#### [TO DO]
Reproduce word for word, from the entries below, the line with "Where should I click to: Enable", the line with "Switch to Graphic", and every line between them, and nothing more.

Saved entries
○ ○ ○ ○

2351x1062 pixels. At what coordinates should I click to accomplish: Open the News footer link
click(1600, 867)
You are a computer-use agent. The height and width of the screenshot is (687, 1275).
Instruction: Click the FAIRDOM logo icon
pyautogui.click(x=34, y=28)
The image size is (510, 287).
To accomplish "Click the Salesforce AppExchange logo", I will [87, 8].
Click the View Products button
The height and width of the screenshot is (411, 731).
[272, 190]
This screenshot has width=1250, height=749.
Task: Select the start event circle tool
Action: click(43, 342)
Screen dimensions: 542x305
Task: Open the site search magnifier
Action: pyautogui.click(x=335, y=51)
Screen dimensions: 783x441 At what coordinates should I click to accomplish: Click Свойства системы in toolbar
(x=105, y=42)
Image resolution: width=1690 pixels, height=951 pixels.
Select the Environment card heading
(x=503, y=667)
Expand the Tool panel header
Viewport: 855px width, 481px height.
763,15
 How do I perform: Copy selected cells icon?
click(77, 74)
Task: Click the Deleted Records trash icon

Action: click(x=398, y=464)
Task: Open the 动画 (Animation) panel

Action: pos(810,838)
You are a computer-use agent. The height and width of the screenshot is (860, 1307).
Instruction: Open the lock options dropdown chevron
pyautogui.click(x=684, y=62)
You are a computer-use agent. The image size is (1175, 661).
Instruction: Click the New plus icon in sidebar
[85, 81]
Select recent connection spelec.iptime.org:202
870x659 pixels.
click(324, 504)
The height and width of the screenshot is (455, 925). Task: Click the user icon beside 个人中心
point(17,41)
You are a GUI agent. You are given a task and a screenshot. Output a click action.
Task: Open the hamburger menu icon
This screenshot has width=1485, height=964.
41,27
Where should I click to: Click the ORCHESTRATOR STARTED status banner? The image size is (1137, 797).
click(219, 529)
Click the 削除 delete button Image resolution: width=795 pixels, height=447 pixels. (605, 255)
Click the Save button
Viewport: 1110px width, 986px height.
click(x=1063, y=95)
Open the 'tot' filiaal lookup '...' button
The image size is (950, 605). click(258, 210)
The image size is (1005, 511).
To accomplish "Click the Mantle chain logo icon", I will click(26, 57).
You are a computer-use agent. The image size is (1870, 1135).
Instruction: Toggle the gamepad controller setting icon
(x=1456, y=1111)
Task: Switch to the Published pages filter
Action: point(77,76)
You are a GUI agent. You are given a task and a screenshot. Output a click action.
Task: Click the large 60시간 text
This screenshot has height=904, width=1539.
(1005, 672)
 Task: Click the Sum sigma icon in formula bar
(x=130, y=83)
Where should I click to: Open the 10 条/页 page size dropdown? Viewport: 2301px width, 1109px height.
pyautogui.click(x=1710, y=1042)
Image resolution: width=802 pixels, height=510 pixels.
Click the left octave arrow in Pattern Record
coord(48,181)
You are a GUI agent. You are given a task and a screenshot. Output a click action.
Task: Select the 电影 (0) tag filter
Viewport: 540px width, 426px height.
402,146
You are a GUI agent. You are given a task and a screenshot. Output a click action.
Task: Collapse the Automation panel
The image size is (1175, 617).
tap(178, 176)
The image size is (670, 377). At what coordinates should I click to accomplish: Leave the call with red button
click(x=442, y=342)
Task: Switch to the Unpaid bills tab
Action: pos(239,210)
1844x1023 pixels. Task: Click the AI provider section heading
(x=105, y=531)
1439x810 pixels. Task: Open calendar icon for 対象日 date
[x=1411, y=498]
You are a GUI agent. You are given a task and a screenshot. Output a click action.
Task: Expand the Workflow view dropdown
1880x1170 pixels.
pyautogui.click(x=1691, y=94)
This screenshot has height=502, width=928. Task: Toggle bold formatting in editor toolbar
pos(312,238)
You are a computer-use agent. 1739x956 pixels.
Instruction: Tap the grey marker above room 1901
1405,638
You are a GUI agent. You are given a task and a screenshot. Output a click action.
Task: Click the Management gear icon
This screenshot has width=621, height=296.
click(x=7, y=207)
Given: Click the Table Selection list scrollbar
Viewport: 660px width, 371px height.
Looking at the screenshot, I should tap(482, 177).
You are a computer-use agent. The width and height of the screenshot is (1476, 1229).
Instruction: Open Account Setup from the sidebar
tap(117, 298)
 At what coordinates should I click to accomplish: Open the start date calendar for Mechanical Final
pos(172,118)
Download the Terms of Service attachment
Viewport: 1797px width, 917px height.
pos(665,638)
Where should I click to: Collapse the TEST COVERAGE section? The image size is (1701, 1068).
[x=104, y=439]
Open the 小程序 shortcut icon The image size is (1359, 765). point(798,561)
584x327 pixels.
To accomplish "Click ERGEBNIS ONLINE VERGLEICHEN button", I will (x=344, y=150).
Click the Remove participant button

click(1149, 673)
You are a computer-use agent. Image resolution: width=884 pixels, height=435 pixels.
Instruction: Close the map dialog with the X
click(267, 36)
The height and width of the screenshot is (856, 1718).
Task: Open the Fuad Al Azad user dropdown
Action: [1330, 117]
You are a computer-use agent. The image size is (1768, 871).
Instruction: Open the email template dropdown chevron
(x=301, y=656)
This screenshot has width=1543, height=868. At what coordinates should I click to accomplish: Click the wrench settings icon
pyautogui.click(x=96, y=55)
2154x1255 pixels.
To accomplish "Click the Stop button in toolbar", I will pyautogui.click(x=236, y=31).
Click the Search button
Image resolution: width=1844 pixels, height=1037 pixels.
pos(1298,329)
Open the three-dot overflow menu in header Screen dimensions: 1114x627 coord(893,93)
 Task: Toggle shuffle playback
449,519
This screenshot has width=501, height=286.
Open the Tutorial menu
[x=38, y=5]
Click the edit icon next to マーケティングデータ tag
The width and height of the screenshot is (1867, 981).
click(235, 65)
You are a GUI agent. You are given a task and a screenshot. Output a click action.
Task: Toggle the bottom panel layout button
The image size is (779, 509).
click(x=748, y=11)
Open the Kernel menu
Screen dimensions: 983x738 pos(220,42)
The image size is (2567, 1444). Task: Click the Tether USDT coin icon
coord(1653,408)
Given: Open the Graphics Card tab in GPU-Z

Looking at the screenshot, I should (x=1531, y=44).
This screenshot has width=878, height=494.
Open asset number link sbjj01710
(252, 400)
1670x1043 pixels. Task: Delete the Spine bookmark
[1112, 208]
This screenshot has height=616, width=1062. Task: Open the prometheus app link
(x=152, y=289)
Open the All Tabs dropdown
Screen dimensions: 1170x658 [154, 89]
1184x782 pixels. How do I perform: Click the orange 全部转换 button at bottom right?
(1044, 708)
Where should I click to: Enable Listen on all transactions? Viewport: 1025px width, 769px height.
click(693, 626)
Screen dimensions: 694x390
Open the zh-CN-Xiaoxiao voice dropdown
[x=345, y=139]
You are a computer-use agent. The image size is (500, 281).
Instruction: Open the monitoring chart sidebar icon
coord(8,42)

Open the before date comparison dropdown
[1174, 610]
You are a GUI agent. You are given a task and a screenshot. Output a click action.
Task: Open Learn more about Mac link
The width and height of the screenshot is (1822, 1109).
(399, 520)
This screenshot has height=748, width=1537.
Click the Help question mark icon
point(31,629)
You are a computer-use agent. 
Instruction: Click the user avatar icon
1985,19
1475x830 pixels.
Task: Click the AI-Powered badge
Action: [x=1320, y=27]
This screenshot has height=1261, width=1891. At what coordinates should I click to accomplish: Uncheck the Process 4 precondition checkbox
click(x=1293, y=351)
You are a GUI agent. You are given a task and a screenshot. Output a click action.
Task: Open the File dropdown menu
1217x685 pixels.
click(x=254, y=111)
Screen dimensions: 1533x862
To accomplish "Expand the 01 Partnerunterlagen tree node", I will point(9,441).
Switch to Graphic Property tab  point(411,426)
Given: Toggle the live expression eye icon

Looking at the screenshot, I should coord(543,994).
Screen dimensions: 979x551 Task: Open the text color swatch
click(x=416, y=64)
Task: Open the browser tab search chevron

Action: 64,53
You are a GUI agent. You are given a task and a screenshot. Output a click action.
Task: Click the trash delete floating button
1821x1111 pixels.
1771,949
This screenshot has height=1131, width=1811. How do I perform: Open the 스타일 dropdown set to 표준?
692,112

○ ○ ○ ○

#### [WORKED SOLUTION]
Where should I click to: Enable Listen on all transactions? Viewport: 1025px width, 769px height.
click(693, 626)
Screen dimensions: 694x390
Open the zh-CN-Xiaoxiao voice dropdown
[x=345, y=139]
You are a computer-use agent. The image size is (500, 281).
Instruction: Open the monitoring chart sidebar icon
coord(8,42)

Open the before date comparison dropdown
[1174, 610]
You are a GUI agent. You are given a task and a screenshot. Output a click action.
Task: Open Learn more about Mac link
The width and height of the screenshot is (1822, 1109).
(399, 520)
This screenshot has height=748, width=1537.
Click the Help question mark icon
point(31,629)
You are a computer-use agent. 
Instruction: Click the user avatar icon
1985,19
1475x830 pixels.
Task: Click the AI-Powered badge
Action: [x=1320, y=27]
This screenshot has height=1261, width=1891. At what coordinates should I click to accomplish: Uncheck the Process 4 precondition checkbox
click(x=1293, y=351)
You are a GUI agent. You are given a task and a screenshot. Output a click action.
Task: Open the File dropdown menu
1217x685 pixels.
click(x=254, y=111)
Screen dimensions: 1533x862
To accomplish "Expand the 01 Partnerunterlagen tree node", I will point(9,441).
Switch to Graphic Property tab  point(411,426)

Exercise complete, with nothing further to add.